I am trying to sort nested array of objects, based off the key hours. The reason I am setting the index as userId, is that I want to be able to do highScoreList[userId] at a later time to grab the selected user information.

[
 '587665723162626': { userId: '587665723162626', hours: 0, lastHours: 0 },
 '120156769943556': { userId: '120156769943556', hours: 0, lastHours: 0 },
 '773193626386432': { userId: '773193626386432', hours: 10, lastHours: 2 }
]
    let highScoreList = [];
    //data is inserted via another function from mongoDB and below is how I inserted into the array.
    const updateHighScoreCache = (userId, hours, lastHours) =>{
        highScoreList[userId] = { userId, hours, lastHours };
    }
            
    function compare(a, b) {
        if(a.hours > b.hours) return 1;
        if(b.hours > a.hours) return -1;
        return 0;
    }
    highScoreList.sort(compare)

I have tried changing the if statement in the compare function to the following and the array did not change at all still:

   if(highScoreList[a].hours > highScoreList[b].hours) return 1;
   if(highScoreList[b].hours > highScoreList[a].hours) return -1;

The expected result after sort is:

[
 '773193626386432': { userId: '773193626386432', hours: 10, lastHours: 2 },
 '587665723162626': { userId: '587665723162626', hours: 0, lastHours: 0 },
 '120156769943556': { userId: '120156769943556', hours: 0, lastHours: 0 }
]

But I keep getting the original array.

Your array literal at the top is not valid JS syntax.
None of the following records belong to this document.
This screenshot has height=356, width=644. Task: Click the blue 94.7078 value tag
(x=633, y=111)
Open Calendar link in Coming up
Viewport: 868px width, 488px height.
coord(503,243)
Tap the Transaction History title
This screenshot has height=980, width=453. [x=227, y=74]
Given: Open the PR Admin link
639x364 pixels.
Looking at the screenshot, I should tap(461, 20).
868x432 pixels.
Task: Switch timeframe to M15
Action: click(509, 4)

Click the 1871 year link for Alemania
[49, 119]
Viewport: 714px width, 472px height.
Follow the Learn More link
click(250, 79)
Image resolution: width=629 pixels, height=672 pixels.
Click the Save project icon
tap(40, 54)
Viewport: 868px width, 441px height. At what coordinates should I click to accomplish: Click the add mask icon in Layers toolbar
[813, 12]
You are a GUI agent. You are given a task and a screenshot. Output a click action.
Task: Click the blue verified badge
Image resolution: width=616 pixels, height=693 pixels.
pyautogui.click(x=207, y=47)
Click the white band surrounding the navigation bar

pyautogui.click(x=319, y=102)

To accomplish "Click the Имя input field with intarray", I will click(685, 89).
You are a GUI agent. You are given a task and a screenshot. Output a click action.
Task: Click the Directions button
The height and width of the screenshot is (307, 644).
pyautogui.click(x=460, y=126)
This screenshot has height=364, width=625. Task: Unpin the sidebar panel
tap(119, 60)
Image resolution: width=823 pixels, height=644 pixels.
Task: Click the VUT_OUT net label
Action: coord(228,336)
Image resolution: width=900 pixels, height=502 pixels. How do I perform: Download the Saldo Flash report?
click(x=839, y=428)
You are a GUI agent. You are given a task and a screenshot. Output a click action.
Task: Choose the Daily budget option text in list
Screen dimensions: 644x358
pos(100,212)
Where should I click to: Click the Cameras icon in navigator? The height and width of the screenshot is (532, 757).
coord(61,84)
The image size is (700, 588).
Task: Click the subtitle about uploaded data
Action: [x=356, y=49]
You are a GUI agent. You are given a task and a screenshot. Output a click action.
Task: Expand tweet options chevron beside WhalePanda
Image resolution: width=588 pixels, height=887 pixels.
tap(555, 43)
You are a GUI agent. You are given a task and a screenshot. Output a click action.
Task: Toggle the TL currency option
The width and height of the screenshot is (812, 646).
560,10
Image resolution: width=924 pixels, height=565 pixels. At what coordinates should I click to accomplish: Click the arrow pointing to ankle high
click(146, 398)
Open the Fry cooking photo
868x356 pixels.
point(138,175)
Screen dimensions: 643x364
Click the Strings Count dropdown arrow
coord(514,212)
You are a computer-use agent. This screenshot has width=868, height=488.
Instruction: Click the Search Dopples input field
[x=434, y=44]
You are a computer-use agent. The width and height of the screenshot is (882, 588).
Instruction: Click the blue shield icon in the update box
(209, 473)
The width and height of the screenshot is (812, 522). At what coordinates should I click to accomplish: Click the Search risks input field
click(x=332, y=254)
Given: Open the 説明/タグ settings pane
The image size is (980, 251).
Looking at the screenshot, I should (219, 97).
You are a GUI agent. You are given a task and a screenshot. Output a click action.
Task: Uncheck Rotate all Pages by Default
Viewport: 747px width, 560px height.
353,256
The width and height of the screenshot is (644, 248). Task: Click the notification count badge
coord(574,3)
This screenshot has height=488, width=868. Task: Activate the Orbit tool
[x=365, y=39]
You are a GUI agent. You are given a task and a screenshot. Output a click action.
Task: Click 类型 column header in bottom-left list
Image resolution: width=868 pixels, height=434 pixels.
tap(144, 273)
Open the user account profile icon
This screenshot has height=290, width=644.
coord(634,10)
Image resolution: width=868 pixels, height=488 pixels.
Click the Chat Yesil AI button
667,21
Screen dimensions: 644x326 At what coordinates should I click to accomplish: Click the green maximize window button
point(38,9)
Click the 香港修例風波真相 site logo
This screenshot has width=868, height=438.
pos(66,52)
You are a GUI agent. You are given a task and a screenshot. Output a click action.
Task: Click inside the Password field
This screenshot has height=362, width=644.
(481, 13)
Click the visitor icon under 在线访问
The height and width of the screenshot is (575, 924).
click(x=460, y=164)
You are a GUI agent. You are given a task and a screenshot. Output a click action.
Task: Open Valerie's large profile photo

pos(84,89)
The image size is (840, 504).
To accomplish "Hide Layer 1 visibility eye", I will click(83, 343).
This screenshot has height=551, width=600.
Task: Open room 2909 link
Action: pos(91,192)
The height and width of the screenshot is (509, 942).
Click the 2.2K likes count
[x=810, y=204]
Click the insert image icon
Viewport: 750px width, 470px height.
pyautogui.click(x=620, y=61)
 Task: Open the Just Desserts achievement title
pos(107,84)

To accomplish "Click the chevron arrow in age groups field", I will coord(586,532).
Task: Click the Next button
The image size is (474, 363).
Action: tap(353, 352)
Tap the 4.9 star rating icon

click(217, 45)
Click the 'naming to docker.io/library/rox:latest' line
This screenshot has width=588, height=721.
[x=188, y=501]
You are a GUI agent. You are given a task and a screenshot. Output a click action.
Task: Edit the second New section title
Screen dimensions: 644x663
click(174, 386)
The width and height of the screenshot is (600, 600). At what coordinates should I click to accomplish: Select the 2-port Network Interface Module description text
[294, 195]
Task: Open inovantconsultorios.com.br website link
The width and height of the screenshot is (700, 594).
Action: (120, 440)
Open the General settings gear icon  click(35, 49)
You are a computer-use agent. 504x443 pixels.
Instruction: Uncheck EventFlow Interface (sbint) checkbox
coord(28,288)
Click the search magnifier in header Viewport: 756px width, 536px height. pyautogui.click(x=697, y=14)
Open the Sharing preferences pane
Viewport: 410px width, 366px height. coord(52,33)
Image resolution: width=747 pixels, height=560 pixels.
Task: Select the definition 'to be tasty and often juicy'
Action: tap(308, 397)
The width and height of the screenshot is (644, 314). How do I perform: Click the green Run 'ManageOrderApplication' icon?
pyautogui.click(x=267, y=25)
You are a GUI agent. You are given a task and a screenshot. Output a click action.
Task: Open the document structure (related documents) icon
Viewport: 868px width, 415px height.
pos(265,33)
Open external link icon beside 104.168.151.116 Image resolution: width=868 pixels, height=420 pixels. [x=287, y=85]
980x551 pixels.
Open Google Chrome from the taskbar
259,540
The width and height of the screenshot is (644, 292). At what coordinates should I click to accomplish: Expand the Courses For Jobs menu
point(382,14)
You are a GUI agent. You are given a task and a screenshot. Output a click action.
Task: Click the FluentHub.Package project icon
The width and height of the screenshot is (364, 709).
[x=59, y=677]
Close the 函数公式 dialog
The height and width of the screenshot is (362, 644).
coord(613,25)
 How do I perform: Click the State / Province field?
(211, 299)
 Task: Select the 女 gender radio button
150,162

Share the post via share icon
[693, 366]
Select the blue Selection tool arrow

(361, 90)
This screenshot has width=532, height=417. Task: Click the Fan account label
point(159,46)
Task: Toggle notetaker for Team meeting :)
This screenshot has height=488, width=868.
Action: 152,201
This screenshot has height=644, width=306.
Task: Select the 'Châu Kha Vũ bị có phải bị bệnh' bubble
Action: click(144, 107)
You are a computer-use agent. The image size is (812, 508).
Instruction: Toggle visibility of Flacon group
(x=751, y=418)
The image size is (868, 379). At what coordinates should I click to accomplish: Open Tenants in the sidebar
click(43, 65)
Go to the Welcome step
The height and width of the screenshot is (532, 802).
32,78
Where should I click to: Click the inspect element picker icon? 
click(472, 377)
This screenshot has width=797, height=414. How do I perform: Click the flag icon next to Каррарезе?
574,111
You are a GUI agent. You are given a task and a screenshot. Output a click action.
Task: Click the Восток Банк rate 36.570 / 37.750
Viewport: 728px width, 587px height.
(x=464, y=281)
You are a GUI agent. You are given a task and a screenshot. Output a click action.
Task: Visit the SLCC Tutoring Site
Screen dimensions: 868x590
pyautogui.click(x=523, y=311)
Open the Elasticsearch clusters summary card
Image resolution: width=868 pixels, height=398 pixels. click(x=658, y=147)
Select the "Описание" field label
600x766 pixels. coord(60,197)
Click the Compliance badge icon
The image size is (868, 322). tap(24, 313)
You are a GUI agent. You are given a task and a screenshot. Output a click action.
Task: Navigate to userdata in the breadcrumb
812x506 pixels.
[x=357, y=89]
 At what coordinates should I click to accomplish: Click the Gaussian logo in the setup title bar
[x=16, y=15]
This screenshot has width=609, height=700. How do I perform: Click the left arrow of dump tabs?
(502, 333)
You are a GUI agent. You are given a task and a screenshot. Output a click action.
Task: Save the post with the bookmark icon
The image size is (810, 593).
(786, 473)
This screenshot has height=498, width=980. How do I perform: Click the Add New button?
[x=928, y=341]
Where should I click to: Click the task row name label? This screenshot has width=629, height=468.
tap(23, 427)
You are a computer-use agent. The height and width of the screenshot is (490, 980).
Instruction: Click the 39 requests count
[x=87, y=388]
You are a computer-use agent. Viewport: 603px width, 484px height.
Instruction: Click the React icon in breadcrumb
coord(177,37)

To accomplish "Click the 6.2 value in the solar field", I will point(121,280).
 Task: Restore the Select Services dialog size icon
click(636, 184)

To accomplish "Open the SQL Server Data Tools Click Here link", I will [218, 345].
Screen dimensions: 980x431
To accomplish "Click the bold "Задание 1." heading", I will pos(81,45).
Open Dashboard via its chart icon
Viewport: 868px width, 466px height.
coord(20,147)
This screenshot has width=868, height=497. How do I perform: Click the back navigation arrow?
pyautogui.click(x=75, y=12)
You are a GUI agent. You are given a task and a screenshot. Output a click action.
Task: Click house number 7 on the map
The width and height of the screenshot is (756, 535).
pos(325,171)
The code shows where you go wrong.

First you define highScoreList as an array, but then you don't populate the array, but create object properties for it, with:

highScoreList[userId] = { userId, hours, lastHours };

These (non-index) properties are ignored by the typical array methods such as sort . Those methods work on the values stored at the array indexes .

So change this:

highScoreList[userId] = { userId, hours, lastHours };

to this:

highScoreList.push({ userId, hours, lastHours });

If however, the structure is returned to you as a plain object (not an array), like so:

{
  '587665723162626': { userId: '587665723162626', hours: 0, lastHours: 0 },
  '120156769943556': { userId: '120156769943556', hours: 0, lastHours: 0 },
  '773193626386432': { userId: '773193626386432', hours: 10, lastHours: 2 }
}

..then note that plain objects are not really the right tool for sorting . They better serve use cases where you don't care about order. So if you really get an object like this (not an array) and need order, then covert that object to an array first, with:

highScoreList = Object.values(highScoreList);

...and then call .sort

Another remark: your compare function will do the job, but the way it really is done, is as follows:

const compare = (a, b) => a.hours - b.hours;

If you array is:

const highScoreList = [
 { userId: '587665723162626', hours: 0, lastHours: 0 },
 { userId: '120156769943556', hours: 0, lastHours: 0 },
 { userId: '773193626386432', hours: 10, lastHours: 2 }
];

Then this code sorts it DESC:

highScoreList.sort((x,y) => y.hours - x.hours)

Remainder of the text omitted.